BEGIN

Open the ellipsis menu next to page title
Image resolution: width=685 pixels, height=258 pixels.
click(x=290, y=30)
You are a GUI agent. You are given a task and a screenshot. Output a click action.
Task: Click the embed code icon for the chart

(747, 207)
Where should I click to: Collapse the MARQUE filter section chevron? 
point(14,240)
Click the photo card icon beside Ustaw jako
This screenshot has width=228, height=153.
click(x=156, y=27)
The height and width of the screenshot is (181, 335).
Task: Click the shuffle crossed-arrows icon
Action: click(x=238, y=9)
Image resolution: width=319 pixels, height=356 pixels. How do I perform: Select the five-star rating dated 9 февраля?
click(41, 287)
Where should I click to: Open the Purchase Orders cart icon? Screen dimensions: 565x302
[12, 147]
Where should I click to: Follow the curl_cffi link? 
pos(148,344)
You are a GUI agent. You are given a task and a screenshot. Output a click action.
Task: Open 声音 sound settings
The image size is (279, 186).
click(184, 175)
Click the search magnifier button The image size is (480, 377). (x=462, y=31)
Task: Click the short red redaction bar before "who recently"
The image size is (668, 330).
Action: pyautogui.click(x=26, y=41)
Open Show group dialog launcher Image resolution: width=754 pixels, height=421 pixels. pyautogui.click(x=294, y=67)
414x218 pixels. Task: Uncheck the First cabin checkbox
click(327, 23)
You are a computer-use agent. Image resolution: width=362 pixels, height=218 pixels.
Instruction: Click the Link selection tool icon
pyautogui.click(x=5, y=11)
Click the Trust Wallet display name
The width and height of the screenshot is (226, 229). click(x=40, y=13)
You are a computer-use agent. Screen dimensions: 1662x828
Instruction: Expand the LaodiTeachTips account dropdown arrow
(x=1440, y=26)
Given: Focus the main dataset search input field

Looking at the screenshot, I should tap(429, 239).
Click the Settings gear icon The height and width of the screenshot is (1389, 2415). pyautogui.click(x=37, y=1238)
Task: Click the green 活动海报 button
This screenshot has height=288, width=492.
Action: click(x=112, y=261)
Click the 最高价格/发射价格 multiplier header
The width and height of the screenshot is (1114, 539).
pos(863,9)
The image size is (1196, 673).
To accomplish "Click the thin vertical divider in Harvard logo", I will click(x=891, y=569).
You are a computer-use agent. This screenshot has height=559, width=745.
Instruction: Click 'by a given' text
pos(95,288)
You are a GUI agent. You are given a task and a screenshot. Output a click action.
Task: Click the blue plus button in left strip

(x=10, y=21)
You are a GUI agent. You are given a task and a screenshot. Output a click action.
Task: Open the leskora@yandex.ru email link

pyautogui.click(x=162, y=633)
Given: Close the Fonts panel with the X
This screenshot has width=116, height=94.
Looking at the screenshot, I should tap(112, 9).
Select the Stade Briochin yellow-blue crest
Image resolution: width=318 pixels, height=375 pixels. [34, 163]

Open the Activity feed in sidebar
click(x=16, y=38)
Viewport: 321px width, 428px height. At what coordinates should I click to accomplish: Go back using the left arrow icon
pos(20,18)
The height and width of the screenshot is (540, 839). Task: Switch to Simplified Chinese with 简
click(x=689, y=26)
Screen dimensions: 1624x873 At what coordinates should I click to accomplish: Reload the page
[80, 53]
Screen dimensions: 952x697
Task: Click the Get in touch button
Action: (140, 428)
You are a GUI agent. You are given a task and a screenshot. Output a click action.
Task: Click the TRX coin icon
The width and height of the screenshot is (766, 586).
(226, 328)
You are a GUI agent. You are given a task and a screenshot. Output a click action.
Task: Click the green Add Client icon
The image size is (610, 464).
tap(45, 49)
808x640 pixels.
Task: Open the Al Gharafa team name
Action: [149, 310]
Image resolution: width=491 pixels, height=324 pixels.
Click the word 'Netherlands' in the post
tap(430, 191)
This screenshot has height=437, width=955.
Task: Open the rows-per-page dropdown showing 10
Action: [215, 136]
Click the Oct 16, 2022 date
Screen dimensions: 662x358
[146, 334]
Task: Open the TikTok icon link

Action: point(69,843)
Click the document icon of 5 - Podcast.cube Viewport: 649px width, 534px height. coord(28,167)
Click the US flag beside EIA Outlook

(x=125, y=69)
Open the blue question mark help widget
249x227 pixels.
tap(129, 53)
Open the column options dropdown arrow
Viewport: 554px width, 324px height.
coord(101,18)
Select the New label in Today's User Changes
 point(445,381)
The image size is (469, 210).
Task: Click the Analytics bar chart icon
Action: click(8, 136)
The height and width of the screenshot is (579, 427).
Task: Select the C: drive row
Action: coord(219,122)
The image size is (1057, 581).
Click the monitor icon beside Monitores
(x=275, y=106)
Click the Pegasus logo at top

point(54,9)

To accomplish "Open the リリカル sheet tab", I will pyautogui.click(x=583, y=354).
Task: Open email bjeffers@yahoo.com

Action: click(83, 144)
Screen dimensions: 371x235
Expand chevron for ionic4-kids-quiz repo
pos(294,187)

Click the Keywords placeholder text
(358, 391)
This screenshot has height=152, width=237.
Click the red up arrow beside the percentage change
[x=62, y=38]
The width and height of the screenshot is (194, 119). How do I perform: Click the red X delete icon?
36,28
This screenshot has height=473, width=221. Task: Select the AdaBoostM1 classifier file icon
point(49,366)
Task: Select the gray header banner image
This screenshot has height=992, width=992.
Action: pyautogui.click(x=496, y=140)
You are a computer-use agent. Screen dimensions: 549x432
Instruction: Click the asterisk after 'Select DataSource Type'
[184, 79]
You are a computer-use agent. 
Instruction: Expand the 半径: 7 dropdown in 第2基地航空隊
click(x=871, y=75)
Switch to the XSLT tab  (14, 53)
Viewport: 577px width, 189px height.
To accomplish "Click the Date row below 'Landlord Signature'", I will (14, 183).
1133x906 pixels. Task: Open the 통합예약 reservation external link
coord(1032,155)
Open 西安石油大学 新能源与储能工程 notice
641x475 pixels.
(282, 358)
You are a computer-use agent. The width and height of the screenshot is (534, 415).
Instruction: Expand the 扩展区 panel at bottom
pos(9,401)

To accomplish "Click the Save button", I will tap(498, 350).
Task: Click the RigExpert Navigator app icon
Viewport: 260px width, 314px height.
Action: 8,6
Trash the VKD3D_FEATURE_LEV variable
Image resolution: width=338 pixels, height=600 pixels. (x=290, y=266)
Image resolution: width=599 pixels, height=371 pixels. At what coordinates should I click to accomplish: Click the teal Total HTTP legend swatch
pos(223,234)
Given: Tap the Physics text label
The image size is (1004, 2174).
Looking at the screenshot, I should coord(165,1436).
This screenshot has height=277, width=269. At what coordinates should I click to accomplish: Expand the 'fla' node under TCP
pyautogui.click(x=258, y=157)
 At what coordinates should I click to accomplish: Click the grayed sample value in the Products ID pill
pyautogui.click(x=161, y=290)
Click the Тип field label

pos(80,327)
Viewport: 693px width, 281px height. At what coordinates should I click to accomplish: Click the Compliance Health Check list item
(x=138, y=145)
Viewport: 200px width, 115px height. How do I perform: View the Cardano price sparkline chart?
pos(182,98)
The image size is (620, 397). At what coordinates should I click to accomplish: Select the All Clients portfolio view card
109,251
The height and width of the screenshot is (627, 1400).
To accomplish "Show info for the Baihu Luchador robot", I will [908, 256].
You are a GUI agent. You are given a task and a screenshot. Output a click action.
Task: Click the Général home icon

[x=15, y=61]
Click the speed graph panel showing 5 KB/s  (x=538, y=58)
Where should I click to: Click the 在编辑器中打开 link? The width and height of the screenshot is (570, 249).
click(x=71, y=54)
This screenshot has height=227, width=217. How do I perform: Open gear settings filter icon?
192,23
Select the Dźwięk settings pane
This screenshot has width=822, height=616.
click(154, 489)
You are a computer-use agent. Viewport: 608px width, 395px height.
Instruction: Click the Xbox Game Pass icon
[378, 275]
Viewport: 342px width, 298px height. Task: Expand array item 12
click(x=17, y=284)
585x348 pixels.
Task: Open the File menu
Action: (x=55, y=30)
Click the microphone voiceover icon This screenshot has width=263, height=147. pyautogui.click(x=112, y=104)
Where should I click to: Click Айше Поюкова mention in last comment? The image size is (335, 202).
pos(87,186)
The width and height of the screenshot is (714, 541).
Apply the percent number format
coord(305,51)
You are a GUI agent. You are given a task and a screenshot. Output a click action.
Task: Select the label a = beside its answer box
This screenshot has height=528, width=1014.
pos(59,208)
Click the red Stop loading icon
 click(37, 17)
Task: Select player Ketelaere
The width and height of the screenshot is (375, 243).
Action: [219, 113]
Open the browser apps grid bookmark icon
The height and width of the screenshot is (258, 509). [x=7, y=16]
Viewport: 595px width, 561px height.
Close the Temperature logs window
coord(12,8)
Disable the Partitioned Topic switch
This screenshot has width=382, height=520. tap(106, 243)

END

● **Task**
List each line of the records that holds the string "green".

● **Answer below**
Task: Click the green 活动海报 button
Task: Click the green Add Client icon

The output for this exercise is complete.